Cecília Meireles - Primavera.

Beijork

terça-feira, 17 de agosto de 2010

Nonsense ?!?!




Eu gosto de rir...

Eu posso pensar, no mínimo, em 6 situações em que eu costumo dar risada. 
     A primeira delas é quando acho alguma coisa realmente engraçada, pode parecer estranho, mas essa não é a situação em que aparece aquele riso incontido. 
     A segunda delas é quando acontece alguma coisa engraçadinha ou até aparentemente sem graça para a maioria, mas que me ajuda a montar uma cena hilária na cabeça. É nessa hora que aparece o meu tal riso incontido, meu deleite das horas vagas... e ocupadas também.
     A terceira delas é quando penso que devo rir por conveniência; para não frustrar a expectiva de alguém. Essa, porém não é muuito frequente, tendo em vista que facilmente acho graça das coisas.
     A quarta situação é o riso "maria vai com as outras". Ao ver as pessoas rindo sinto uma vontade automática de rir junto, e quanto maior e melhor é a gargalhada, mais eu gargalho também.
     A quinta é simplesmente desesperadora e atualmente acontece quando estou em aulas ou em viagens de trens com certas pessoas que parecem ter o dom de te mostrar ou falar algo quando não se pode rir de jeito nenhum. Aí é um tal de abaixar a cabeça, esconder o rosto, fazer uns grunhidos estranhos com o firme propósito de conter o impulso.
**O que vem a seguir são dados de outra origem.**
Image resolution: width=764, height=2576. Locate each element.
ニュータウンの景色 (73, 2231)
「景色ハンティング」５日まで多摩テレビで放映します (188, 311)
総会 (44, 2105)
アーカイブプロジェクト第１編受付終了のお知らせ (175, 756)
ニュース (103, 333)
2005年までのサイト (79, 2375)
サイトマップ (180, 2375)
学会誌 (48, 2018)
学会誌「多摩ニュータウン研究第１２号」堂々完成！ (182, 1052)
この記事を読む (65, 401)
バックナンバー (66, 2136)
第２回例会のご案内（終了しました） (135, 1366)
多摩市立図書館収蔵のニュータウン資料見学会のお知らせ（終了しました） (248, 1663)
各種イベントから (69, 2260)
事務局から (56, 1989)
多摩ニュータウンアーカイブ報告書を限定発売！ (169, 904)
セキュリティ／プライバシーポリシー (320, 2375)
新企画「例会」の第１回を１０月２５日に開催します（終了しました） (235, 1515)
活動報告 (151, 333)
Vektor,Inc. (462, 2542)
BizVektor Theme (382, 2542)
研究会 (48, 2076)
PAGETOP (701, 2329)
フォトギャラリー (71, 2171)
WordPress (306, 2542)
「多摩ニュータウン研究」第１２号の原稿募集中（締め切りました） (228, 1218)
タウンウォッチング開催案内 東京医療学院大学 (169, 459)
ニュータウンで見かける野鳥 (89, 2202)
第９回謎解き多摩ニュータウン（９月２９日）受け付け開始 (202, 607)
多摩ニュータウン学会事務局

Perigo é estourar uma veia nessa brincadeira de ter que se segurar.
     E a sexta, e mais terrível, é quando eu fico sem graça, ou sem ter o que fazer. É um riso ruim, de quem não tem pra onde correr, não tem expressão pra fazer e muito menos algo que preste pra falar.
     Um exemplo desse último flagelo é quando alguém me encara no trem. Não que isso aconteça sempre, mas não é preciso que algo aconteça sempre pra gente não gostar, não é mesmo?!
     A pessoa olha pra minha cara e eu vejo. Aí resolvo desviar o olhar. Tempos depois, dou uma olhadinha de rabo de olho e descubro que a pessoa continua olhando fixamente para a minha face. 
     Aí lá vem ela, aquela super vontade de rir, mas não posso porque sabe se lá quem é o bendito que teima em me observar! Coisa chata.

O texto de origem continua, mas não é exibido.